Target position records
※ ※ ※

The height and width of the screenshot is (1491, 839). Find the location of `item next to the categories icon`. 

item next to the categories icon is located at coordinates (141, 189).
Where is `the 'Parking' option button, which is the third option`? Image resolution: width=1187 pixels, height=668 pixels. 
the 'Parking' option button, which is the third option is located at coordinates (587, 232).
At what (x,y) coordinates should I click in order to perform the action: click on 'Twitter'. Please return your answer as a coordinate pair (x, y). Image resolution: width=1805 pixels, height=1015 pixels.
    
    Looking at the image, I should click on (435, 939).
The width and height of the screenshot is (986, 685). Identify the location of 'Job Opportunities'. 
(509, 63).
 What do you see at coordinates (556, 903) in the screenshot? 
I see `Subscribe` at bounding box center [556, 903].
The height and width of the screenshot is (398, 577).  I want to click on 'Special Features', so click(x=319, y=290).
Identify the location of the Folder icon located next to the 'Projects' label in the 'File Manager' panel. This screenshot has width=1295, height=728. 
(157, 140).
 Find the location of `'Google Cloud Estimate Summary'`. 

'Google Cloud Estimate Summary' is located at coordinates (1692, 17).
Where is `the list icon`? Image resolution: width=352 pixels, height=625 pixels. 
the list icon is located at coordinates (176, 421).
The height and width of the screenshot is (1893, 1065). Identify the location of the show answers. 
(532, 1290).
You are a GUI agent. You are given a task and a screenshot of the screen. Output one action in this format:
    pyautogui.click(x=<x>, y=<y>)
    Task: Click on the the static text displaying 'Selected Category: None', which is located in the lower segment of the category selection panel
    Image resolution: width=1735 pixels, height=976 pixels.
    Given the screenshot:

※ ※ ※

Please turn everything from the line containing "pixels, height=625 pixels." down to the last line of the records into a Markdown table. Use a Row column for the row number and a Text column for the line, and leave out blank lines.

• [The reply]
| Row | Text |
|---|---|
| 1 | Where is `the list icon`? Image resolution: width=352 pixels, height=625 pixels.  |
| 2 | the list icon is located at coordinates (176, 421). |
| 3 | The height and width of the screenshot is (1893, 1065). Identify the location of the show answers.  |
| 4 | (532, 1290). |
| 5 | You are a GUI agent. You are given a task and a screenshot of the screen. Output one action in this format: |
| 6 |     pyautogui.click(x=<x>, y=<y>) |
| 7 |     Task: Click on the the static text displaying 'Selected Category: None', which is located in the lower segment of the category selection panel |
| 8 |     Image resolution: width=1735 pixels, height=976 pixels. |
| 9 |     Given the screenshot: |